Metal oxide nanoparticles (NPs) have been widely used in industry, cosmetics, and biomedicine.

OBJECTIVES

We examined hazards of several well-characterized high production volume NPs because of increasing concern about occupational exposure via inhalation.

METHODS

A panel of well-characterized NPs [cerium oxide (CeO₂NP), titanium dioxide (TiO₂NP), carbon black (CBNP), silicon dioxide (SiO₂NP), nickel oxide (NiONP), zinc oxide (ZnONP), copper oxide (CuONP), and amine-modified polystyrene beads] was instilled into lungs of rats. We evaluated the inflammation potencies of these NPs 24 hr and 4 weeks postinstillation. For NPs that caused significant inflammation at 24 hr, we then investigated the characteristics of the inflammation. All exposures were carried out at equal-surface-area doses.

RESULTS

Only CeO₂NP, NiONP, ZnONP, and CuONP were inflammogenic to the lungs of rats at the high doses used.
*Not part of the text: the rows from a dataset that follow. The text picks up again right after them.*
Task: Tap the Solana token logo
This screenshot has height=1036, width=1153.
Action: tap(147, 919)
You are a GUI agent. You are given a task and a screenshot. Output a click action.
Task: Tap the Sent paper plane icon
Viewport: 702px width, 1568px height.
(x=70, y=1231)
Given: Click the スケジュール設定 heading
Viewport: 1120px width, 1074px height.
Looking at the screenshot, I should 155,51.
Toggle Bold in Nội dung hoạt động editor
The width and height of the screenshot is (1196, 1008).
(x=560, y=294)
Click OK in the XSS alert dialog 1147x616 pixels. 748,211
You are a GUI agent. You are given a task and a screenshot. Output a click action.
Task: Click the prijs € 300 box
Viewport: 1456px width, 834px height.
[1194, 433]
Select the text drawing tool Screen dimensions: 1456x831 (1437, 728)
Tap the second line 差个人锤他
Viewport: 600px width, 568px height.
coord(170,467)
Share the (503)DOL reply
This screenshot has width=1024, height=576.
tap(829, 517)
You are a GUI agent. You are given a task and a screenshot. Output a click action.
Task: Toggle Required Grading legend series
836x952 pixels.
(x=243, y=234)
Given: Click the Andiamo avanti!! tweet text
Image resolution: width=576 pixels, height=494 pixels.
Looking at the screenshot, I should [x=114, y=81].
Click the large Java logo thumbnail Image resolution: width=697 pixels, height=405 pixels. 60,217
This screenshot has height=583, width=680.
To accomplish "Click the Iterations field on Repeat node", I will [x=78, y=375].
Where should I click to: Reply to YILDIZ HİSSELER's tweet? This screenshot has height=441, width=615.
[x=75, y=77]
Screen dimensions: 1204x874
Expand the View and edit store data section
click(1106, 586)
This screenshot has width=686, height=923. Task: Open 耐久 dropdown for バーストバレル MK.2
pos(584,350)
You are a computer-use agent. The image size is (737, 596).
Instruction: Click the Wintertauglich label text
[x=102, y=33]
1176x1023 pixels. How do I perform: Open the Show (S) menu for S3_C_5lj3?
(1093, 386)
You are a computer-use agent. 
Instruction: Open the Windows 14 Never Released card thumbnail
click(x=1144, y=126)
Strikingly, each of these induced a unique inflammatory footprint both acutely (24 hr) and chronically (4 weeks). Acutely, patterns of neutrophil and eosinophil infiltrates differed after CeO₂NP, NiONP, ZnONP, and CuONP treatment. Chronic inflammatory responses also differed after 4 weeks, with neutrophilic, neutrophilic/lymphocytic, eosinophilic/fibrotic/granulomatous, and fibrotic/granulomatous inflammation being caused respectively by CeO₂NP, NiONP, ZnONP, and CuONP.

CONCLUSION

Different types of inflammation imply different hazards in terms of pathology, risks, and risk severity. In vitro testing could not have differentiated these complex hazard outcomes, and this has important implications for the global strategy for NP hazard assessment. Our results demonstrate that NPs cannot be viewed as a single hazard entity and that risk assessment should be performed separately and with caution for different NPs.